I took this shot looking west towards Walden from the campsite/trailhead.
North Park is a sparsely-populated section of Colorado near the Wyoming border that doesn't get many visitors. In the 2010 census, the were 1394 people listed as living in Jackson County. In addition to being the headwaters of the North Platte River, the basin includes numerous other rivers and streams and is rimmed by three mountain ranges—the Park Range, the Rabbit Ear Range, and the Medicine Bow Range. The idyllic-named county seat of Walden is about 3 hours (142 miles) from Denver. Moose were re-introduced here in 1979 and there's now an estimated 600 of the massive beasts wandering around the area. I can't guarantee moose sightings but they're considered hard to miss inside the state park. The huge Arapaho Federal Wildlife Refuge south of town provides habitat for numerous migratory birds.
We will be based at the Muddy Park Trailhead (known to locals as either Three Sisters or Elk Mountain) which is located right beside the unimaginatively-named State Forest State Park. The campsite will be at approximately 8600 feet elevation and the GPS coordinates are 40°42.824/106°01.439. There are no toilets (except for one in the little white trailer) and no potable water at the trailhead. Several trails begin there including the Muddy Park Trail to a small lake and the Jack Dickens Trail which heads up to the crest of the impressive Medicine Bow Mountains and on toward the Rawah Wilderness. Please note: These are established trails but probably don't have signs or other indicators. That's why we call this event exploratory.

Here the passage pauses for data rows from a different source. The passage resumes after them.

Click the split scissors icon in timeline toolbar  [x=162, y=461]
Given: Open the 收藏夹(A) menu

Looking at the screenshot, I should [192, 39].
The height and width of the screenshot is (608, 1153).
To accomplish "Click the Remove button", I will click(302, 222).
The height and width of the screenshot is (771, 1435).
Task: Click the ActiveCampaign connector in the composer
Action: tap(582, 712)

There's at least six motels in Walden, ranging from basic at $45 a night to the delightfully plush Antlers Inn. A quick Google will turn up lots of options. There's also a couple good restaurants and a grocery store. The trailer will be heading up on Thursday to secure a campsite and folks are welcome to arrive any time during the weekend. Stop by and say hello when you reach the campsite. On Saturday night, we'll have our usual potluck/beer bust around the campfire. Expect hikes to set off from the TH around 9 AM every morning. Well-behaved dogs are always welcome but should be leashed while inside the state park. There are some lakes in the area for dogs that enjoy swimming.
How to get there:
There are three different ways you can get from the Denver/Boulder area to Walden. You can take US-287 north from Fort Collins, turning on to CO-14 at Ted's Place, then up Poudre Canyon past the oddly-named town of Gould. Or you can go up US-40 over Berthoud Pass through Granby then North on CO-125. In summer, it's possible to travel over the Trail Ridge Road from Estes Park through Grand Lake and up CO-125. Consider a loop trip and/or maybe a soak at Hot Sulfur Springs on the way back.

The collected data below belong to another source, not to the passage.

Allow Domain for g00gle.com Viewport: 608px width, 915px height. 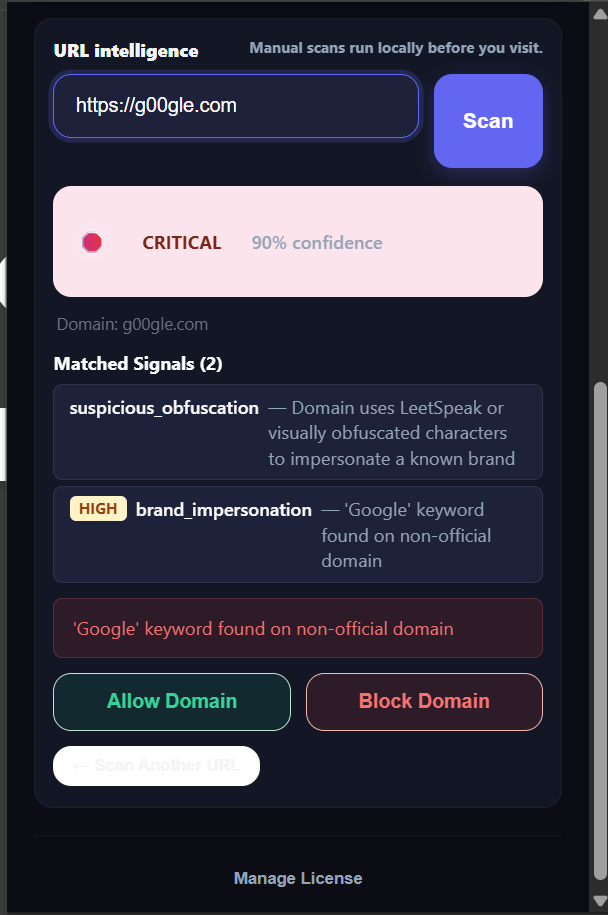click(x=172, y=701)
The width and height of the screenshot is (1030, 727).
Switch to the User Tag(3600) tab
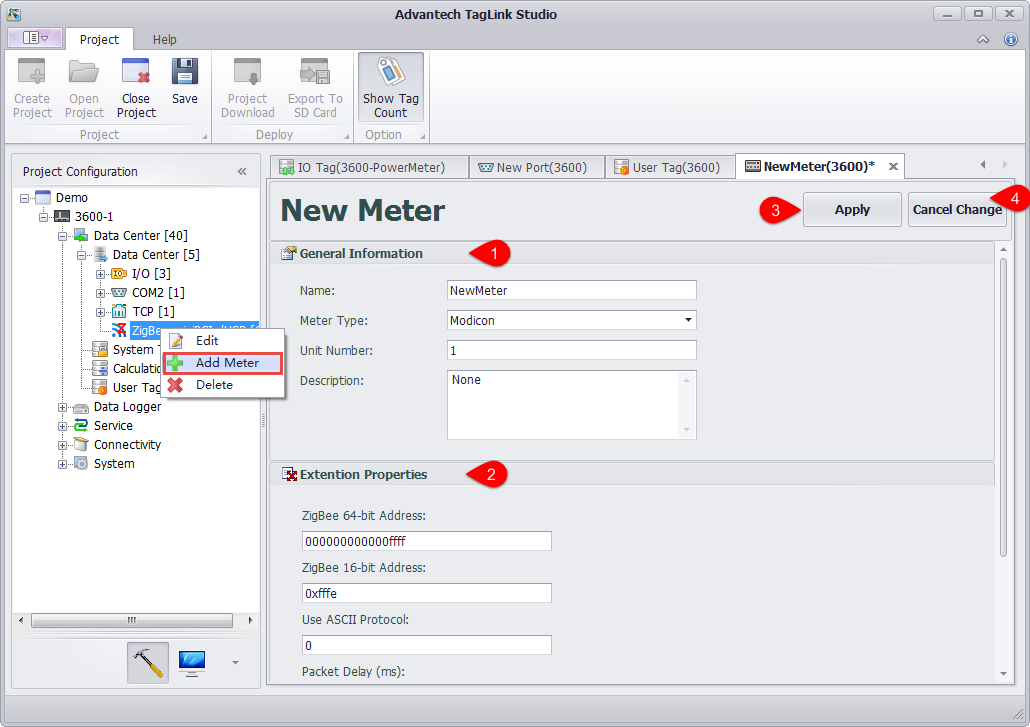[667, 167]
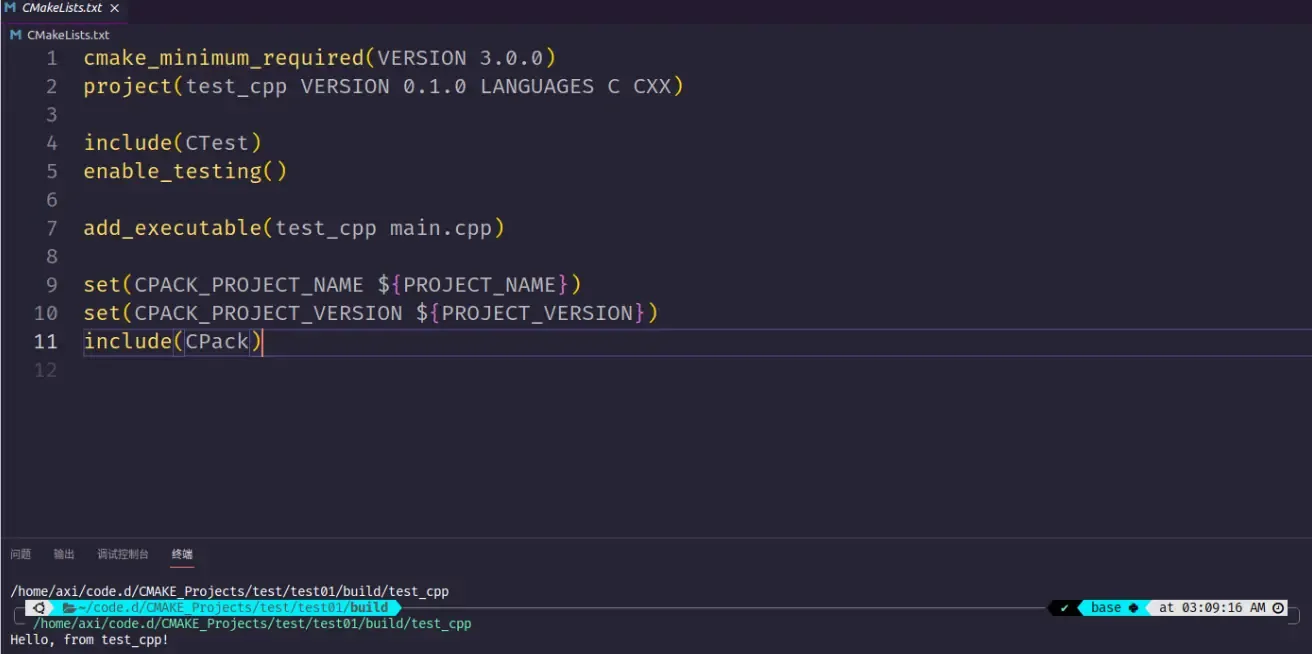
Task: Click the clock icon after the terminal timestamp
Action: tap(1278, 608)
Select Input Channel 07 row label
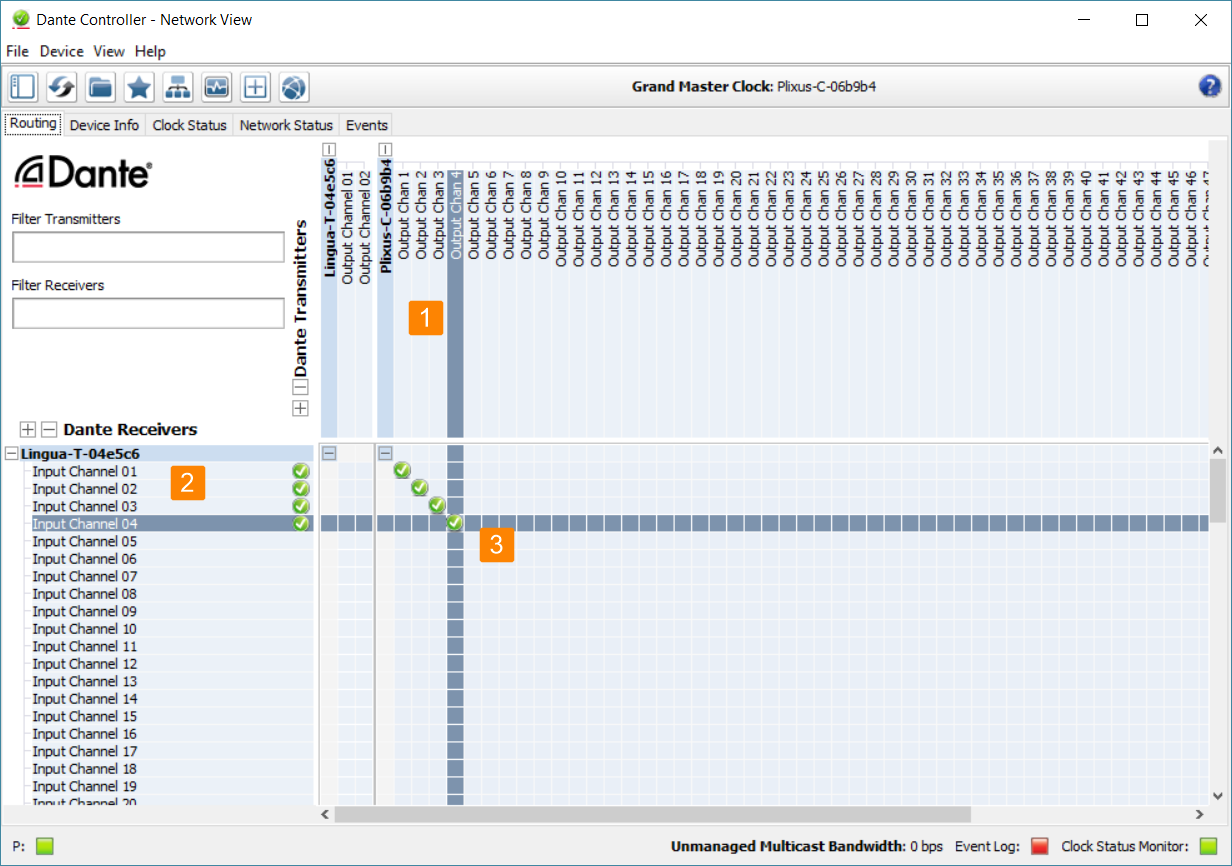The image size is (1232, 866). (85, 576)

From “downtown” Walden, follow 5th Street straight East as it becomes CR-12E. Continue on as it turns into dirt road CR-19A. As the road gets closer to the mountains, it will climb up a steep grassy hill before arriving at a small valley with trees. The total distance from town is about 15 miles, all on easy dirt roads. As is becoming standard for these campouts, the maps (including the one in your your GPS) are not accurate for county roads. Follow the blue arrows at intersections and if you arrive at a ranch, you've made a wrong turn.